Streamed responses do not include it by default - SSE chunks are
shaped for incremental rendering, not accounting. To receive token totals
from a stream, opt in with stream_options.include_usage: true.
Where it shows up
When opted in, the gateway emits one extra terminal chunk after the
chunk that carries finish_reason. Its choices array is empty and the
usage field is populated:
{
"id": "ilbs_ccb8oqnvprv0p2ewiakn4r9s",
"object": "chat.completion.chunk",
"created": 1716825600,
"model": "gpt-4o",
"choices": [],
"usage": {
"prompt_tokens": 42,
"completion_tokens": 128,
"total_tokens": 170,
"prompt_tokens_details": { "cached_tokens": 32 }
}
}data: [DONE] follows immediately after.
What gets reported
| Field | Meaning |
|---|---|
prompt_tokens | Tokens billed for the input (messages + tools + system). |
completion_tokens | Tokens generated by the assistant, including tool-call arguments. |
total_tokens | prompt_tokens + completion_tokens. |
prompt_tokens_details.cached_tokens | Subset of prompt_tokens served from prompt cache. Present when the upstream provider reports it. |
prompt_tokens_details.cache_write_tokens | Tokens written into prompt cache this turn (Anthropic-style providers). |
How the gateway sources it
Usage is taken from the upstream provider's final SSE event and normalised into the shape above. Behaviour per provider family:
- OpenAI / Azure OpenAI / OpenAI-compatible - the gateway forwards
stream_options.include_usageand surfaces the chunk the provider emits. - Anthropic (Claude via OpenAI shape) - the gateway forces
include_usage: trueupstream, accumulatesmessage_deltausage events, and re-emits them as an OpenAI usage chunk before[DONE]. - Google (Gemini) - the gateway maps
usageMetadatafrom the finalgenerateContentStreamevent into the sameusageblock.

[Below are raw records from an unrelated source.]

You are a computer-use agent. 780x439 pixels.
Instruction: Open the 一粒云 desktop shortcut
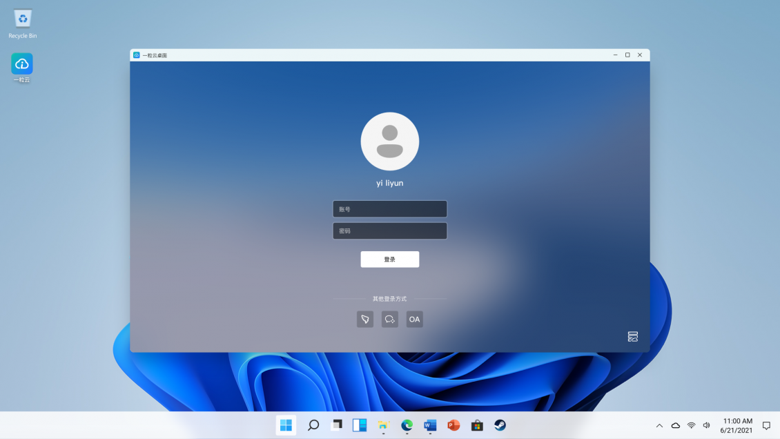click(22, 65)
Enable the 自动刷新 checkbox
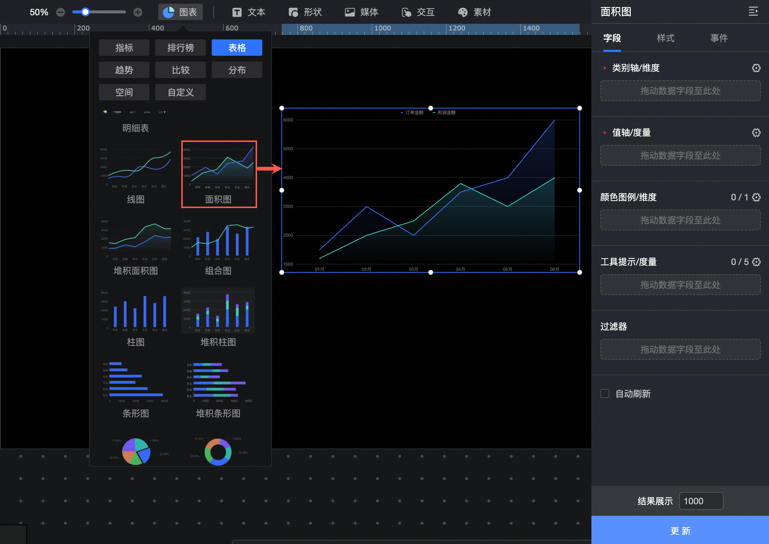Image resolution: width=769 pixels, height=544 pixels. 605,394
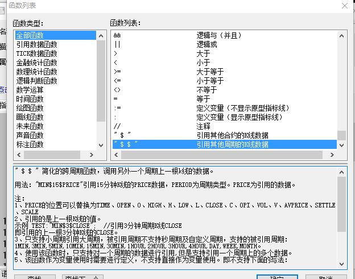
Task: Choose TICK数据函数 category
Action: coord(36,53)
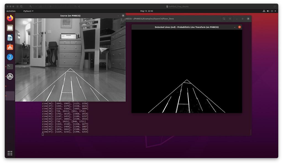
Task: Close the Source image window
Action: [123, 16]
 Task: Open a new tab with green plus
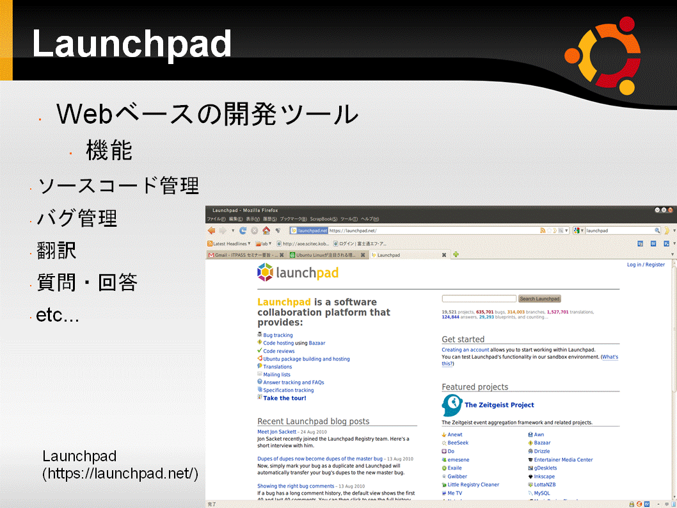(456, 255)
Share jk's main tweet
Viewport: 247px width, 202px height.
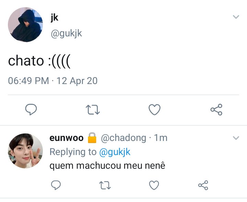(216, 110)
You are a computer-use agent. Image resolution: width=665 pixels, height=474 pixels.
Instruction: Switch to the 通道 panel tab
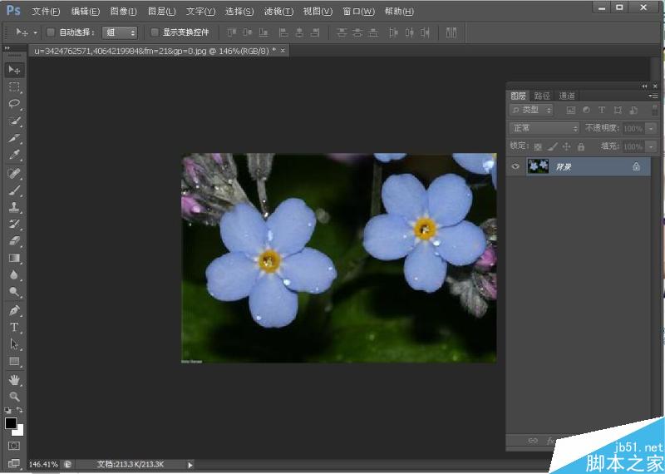point(567,96)
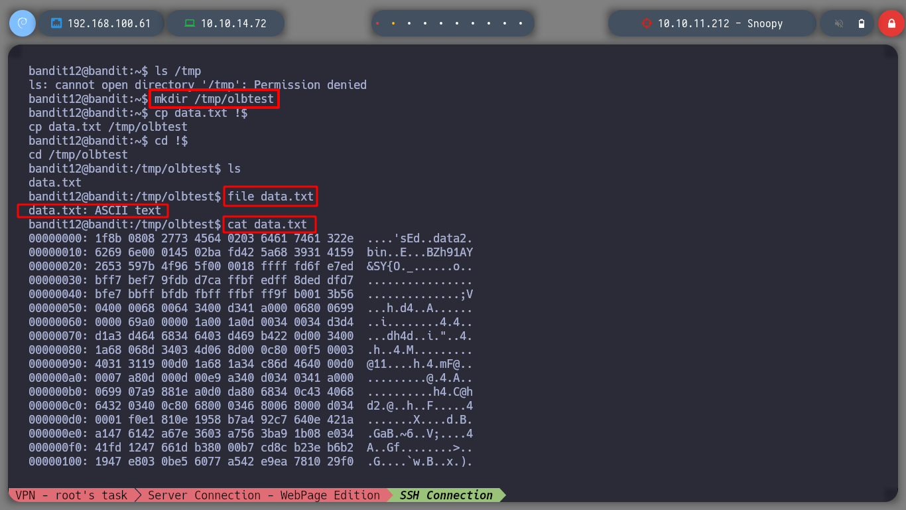The height and width of the screenshot is (510, 906).
Task: Open the Debian launcher menu icon
Action: point(22,23)
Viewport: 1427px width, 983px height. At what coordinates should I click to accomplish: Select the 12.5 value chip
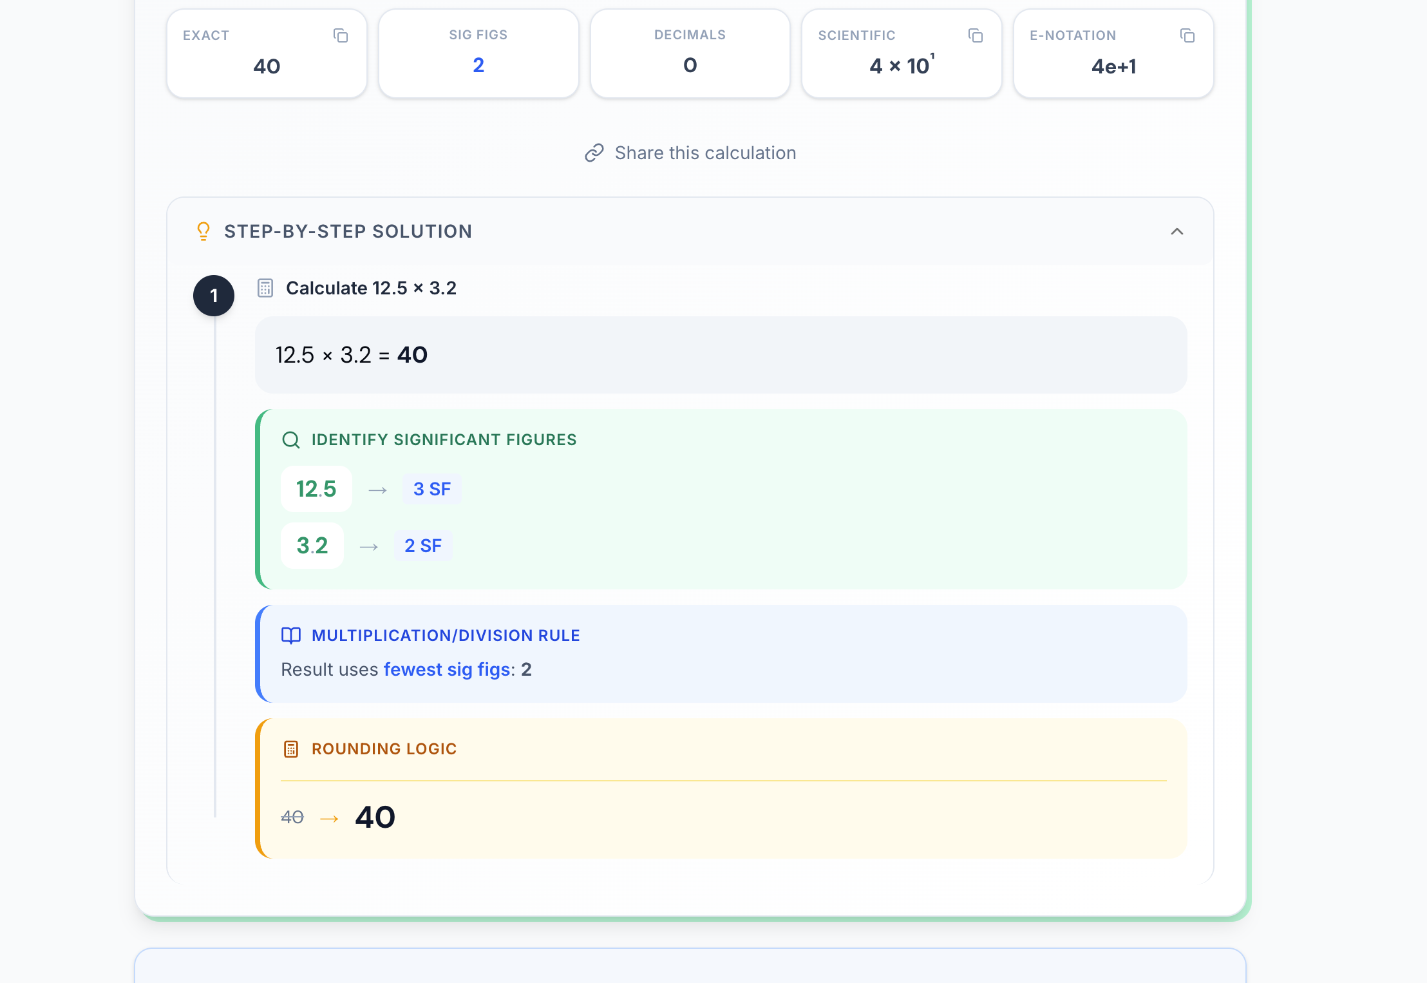(x=316, y=489)
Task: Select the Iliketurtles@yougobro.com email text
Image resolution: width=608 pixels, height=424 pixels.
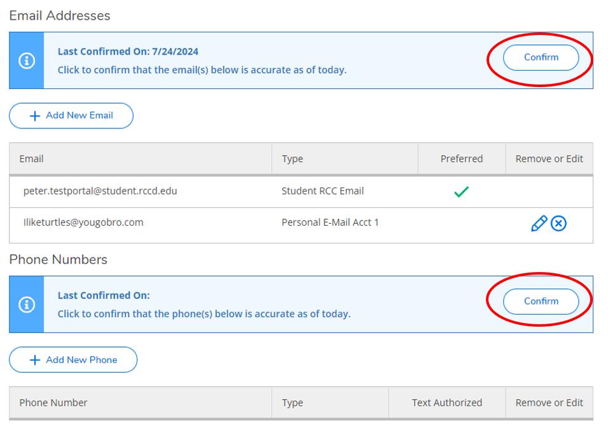Action: pos(83,222)
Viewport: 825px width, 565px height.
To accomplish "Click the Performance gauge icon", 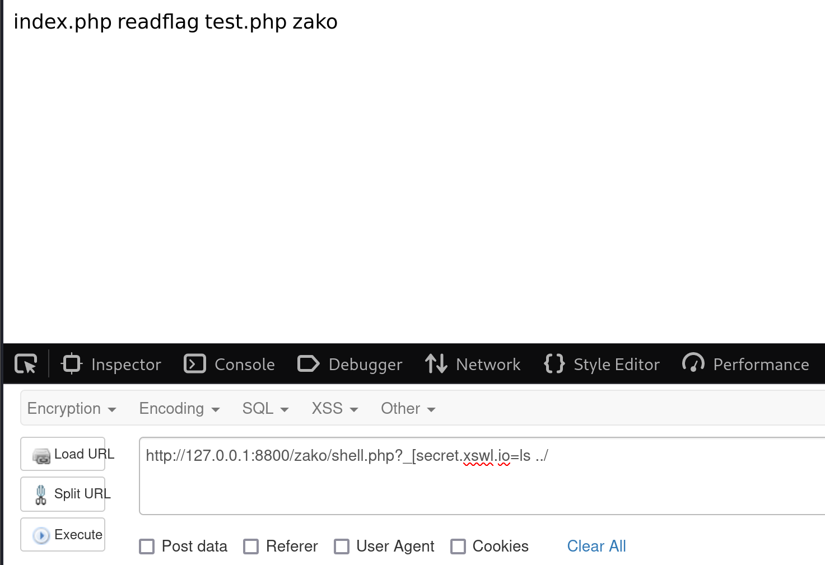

If you do not ask for usage, the gateway still parses any provider usage chunk internally (so logs and billing remain accurate) but strips it from the bytes returned to your client.
Reading it from an SDK
The usage chunk arrives as a normal iteration item - check for it explicitly:
const stream = await client.chat.completions.create({
model: 'gpt-4o',
messages: [{ role: 'user', content: 'Hi' }],
stream: true,
stream_options: { include_usage: true }
});
let usage;
for await (const chunk of stream) {
if (chunk.usage) {
usage = chunk.usage;
continue;
}
const delta = chunk.choices[0]?.delta?.content;
if (delta) process.stdout.write(delta);
}
console.log(usage); // { prompt_tokens, completion_tokens, total_tokens, ... }Don't want to stream just for usage?
If you only need totals and don't need incremental rendering, drop
stream: true and read response.usage from the single JSON payload -
it's always present and carries the same fields.
Error frames
If the upstream provider or the gateway itself fails mid-stream, you'll
receive an error frame followed by [DONE] instead of a normal finish:
data: {"error":{"message":"upstream timeout","type":"stream_error"}}
data: [DONE]Stream consumers should always handle a chunk whose top-level error
field is populated, in addition to the normal choices-bearing chunks.